Immunsystem außer Kontrolle
Eine Art Einlasskontrolle schützt unseren Körper vor dem Eindringen unerwünschter Krankheitserreger. Nur Zellen, die auf ihrer Oberfläche die höchst spezielle Proteinkombination eines jeden Menschen tragen, werden vom Immunsystem „eingelassen“. Dieses biologische Abwehrsystem entfernt in den Körper eingedrungene fremde Substanzen und kann auch fehlerhaft gewordene körpereigene Zellen zerstören. Das Immunsystem ist lebenswichtig und der Mensch ist dadurch gegen die meisten Infektionen gewappnet. Allerdings gerät diese Kontrolle auch manchmal außer Kontrolle und bekämpft statt fremder Bakterien und Viren dann körpereigene Zellen.
Autoimmunerkrankung mit unterschiedlicher Ausprägung
Man spricht in solchen Fällen von Autoimmunerkrankungen. Die Beschwerden, die von leicht bis teilweise sogar lebensbedrohlich reichen, hängen unter anderem davon ab, welche Zellen vom Abwehrsystem bekämpft werden. Rheumatische Erkrankungen gehören auch dazu. Dabei sind Symptome und Ausprägung sehr unterschiedlich und je nachdem, welche Proteine vom Immunsystem abgewehrt werden, kann es zu den bekannten Gelenkbeschwerden kommen oder aber auch zu einer Beteiligung von Haut, Niere und weiteren Organen.
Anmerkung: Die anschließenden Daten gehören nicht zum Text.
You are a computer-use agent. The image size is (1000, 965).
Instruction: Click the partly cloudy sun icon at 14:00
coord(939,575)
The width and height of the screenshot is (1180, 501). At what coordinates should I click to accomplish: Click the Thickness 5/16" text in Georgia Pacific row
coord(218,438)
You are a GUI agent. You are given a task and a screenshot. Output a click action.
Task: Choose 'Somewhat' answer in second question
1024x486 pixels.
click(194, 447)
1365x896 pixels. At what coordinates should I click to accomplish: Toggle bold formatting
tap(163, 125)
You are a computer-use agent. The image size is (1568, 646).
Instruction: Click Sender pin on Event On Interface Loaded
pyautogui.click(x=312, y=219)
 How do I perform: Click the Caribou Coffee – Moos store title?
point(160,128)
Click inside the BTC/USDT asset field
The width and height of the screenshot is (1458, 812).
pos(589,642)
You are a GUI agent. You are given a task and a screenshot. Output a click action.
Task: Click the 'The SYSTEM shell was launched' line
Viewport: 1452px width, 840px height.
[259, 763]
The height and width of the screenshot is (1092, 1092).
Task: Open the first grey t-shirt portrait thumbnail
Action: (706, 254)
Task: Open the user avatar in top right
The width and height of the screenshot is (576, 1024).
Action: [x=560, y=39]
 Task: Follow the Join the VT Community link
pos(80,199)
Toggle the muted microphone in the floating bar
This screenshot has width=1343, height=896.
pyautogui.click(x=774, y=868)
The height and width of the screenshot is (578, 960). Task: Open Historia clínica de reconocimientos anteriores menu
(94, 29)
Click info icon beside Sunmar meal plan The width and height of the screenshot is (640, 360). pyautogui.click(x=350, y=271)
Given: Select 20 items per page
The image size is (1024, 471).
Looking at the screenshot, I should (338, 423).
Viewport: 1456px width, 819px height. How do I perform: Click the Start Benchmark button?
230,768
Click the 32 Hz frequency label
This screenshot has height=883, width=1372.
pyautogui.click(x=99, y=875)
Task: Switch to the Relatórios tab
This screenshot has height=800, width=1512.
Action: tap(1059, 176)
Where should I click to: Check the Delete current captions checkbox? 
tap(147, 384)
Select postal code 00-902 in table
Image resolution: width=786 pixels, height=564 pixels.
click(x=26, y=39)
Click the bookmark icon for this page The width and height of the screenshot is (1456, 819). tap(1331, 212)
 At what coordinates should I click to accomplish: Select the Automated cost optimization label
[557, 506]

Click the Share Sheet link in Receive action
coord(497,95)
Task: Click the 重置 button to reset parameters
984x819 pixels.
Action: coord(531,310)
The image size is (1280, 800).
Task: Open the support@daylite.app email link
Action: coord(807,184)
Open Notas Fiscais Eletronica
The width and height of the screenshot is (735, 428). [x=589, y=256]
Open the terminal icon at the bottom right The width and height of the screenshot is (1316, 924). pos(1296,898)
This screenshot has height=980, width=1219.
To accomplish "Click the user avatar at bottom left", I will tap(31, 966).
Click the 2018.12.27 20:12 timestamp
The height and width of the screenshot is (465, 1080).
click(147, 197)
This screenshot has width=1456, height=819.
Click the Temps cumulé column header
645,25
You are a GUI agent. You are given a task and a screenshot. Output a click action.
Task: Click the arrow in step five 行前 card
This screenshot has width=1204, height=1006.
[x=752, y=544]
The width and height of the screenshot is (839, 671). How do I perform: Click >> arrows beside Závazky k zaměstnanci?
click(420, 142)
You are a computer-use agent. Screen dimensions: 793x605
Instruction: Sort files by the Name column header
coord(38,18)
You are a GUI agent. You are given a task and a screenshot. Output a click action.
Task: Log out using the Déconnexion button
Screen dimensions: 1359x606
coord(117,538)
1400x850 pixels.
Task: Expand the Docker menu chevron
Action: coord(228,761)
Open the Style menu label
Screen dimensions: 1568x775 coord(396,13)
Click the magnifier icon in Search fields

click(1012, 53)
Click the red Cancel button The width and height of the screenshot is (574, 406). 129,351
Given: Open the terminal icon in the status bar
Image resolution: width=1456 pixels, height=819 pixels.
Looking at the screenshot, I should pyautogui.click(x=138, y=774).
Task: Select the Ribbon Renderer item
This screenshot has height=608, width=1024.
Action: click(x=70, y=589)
Unklar warum manche Menschen Rheuma bekommen
Bislang sei in vielen Bereichen unklar, warum manche Menschen Rheuma bekommen und andere nicht. Aber es sind einige Risikofaktoren bekannt, die sowohl den Ausbruch einer rheumatischen Erkrankungen als auch die einzelnen Krankheitsschübe beeinflussen. „Genetische Faktoren spielen eine Rolle, aber auch äußere Einflüsse wie Infektionen, Stress, Hormone und Sonnenlicht“, so Falk Hiepe, leitender Oberarzt an der Medizinischen Klinik mit Schwerpunkt Rheumatologie und Klinische Immunologie an der Berliner Charité. Rheumatische Erkrankungen haben besonders schwere Folgen, wenn sie „systemisch“ verlaufen, also wenn Krankheitsfolgen an vielen Stellen des Körpers auftreten. So können neben den Gelenken auch sehr häufig Haut und Nieren befallen werden bis hin zu Nierenversagen. Außerdem bestehe die Gefahr von Durchblutungsstörungen und Funktionseinschränkungen bei Herz, Lunge und im Magen-Darm-Trakt.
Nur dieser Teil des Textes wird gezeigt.